Not sure how applicable this statement is here, but it’s a matter of free choice vs. coercive force. Are you arguing that the moral duty for Michonne was to kill the man with the sword?

That’s completely ridiculous reasoning, plus you’re infringing upon Michonne’s free choice to stab people in the heart.

How is it ridiculous?

Stabbing people in the heart is wrong, Reverse.

Absolute moral stands are wonderful in the comfort of your living room.

What if they had wandered into the crazy guy’s submarine (say) and he was about to open the hatch and flood the sub? Assuming he could not be subdued in time (as was shown) and the action would kill everyone inside, including him (as they believed at the time it would), would killing him still be wrong? The harm of breaking in has already been done – and really they had no idea the cabin contained any living inhabitants, particularly after seeing the dog.

Regrets, sure, but it can certainly be argued that, having failed to restrain the man, or get him to listen to reason (his sanity apparently prevented that), or even to get him to recognize the imminent danger he was putting himself and the intruders in, they had very few other options. You can say it would be better for them to have died nobly, their souls untainted by the reluctant murder of a madman, but I’d say that would be the greater of two evils, not the lesser.

Human Action, let me begin by saying that I believe you are correct about the core group becoming more tribal, and that we, the audience, are mean to perceive that as a bad thing. Glen’s remark to Herschel that he’d trade a dozen outsiders for any one of their group was meant to be disturbing, and it was – including to Glenn and Herschel. I think the major theme of the show is the loss of civilized behavior in primal, survivalist situations. If I thought any humans would be alive in the Walking Dead Universe a century hence (which I don’t), I’d say they’ll be utterly savage and entirely lacking in morals or ethics.

That said, my argument is with your assessment of the ethics of the cabin scene. I don’t think it’s fair, just, or wise. You write as if you expect Rick & his cohorts to be characters from Star Trek: The Next Generation, with functionally limitless resources and restrained mostly by their own cleverness. But that’s not TWD’s world. TWD’s world is a place of dwindling resources, an Earth in which almost every choice is inevitably bad and the best a man can do is make the least bad choice.

Rick and his cohorts did not set out to evict and/or murder the crazy hermit. They were running from the walkers because it was a tactically untenable situation. There was no time to make sure there was no one with a prior claim on the cabin and no time to ask for permission. Once in the cabin, they had to deal with the situation as it was, not as it should have been in an ideal world. And events wer moving very quickly. They were panicky because of an undefeatable mass of walkers outside; it’s not surprising that they missed the back door. They were dealing with a clearly delusional person, one who threatened to call the police to remove them, who clearly no longer is capable of rational behavior. Disarming the hermit had to be done for the safety of the group. And once he moved to the door with the clear intent of opening it, the hermit became a danger to himself and everyone else. Again, events were moving too quickly for a reasoned or clever response. Michonne’s impaling him was, I think, not only the best thing for Rick & company, but for the hermit. He was bound on an action that would result in his tortorous death, and it was extremely unlikely that they’d be unable to stop him without killing him. At least the katana killed him quickly.

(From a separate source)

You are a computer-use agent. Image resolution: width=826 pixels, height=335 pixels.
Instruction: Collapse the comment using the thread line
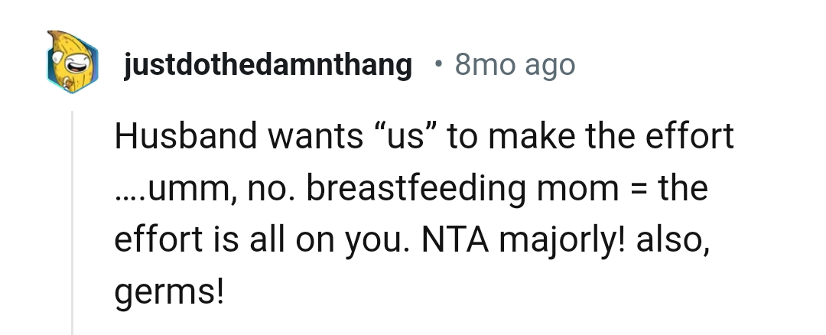[x=73, y=222]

Feeding the hermit’s corpse to the walkers is not a moral issue, only a practical one. A dead body is an object, not a person, not entitled to moral consideration.

You place a lot of emphasis on coercive versus non-coercive choices. That’s unsupportable, I think, at least in this situation. If Rick & Company had had more resources, more time, more options available to them, killing the hermit would have been wrong. But they didn’t, and it wasn’t.

No, it isn’t. No action has any moral value outside of a context. If I stab a man in the heart so that I can steal his wallet, I am sinning. If a woman stabs me in the heart to stop me from raping her, she is *not *sinning.

I agree, which is why the moral choices in question were discussed in the context in which they happened. That said, what’s the point of a moral code if you abandon it in difficult circumstances? Those are the precise moments for which you have a moral code, when the decision is a difficult one.

We’re talking about fictional characters here. My point is that while the hermit scene was probably meant to show Michonne’s decisiveness and casual lethality, it had a side effect, intended or not by the writers, of painting the “good” group of survivors as being immoral to a degree that makes it hard to be invested in their success vs. Woodbury, an idea I laid out in post 33.

Increasing the overall chances for everyone in the cabin to avoid being killed by walkers by preventing the hermit from opening the door by any means necessary, including stabbing through the heart, was the moral choice.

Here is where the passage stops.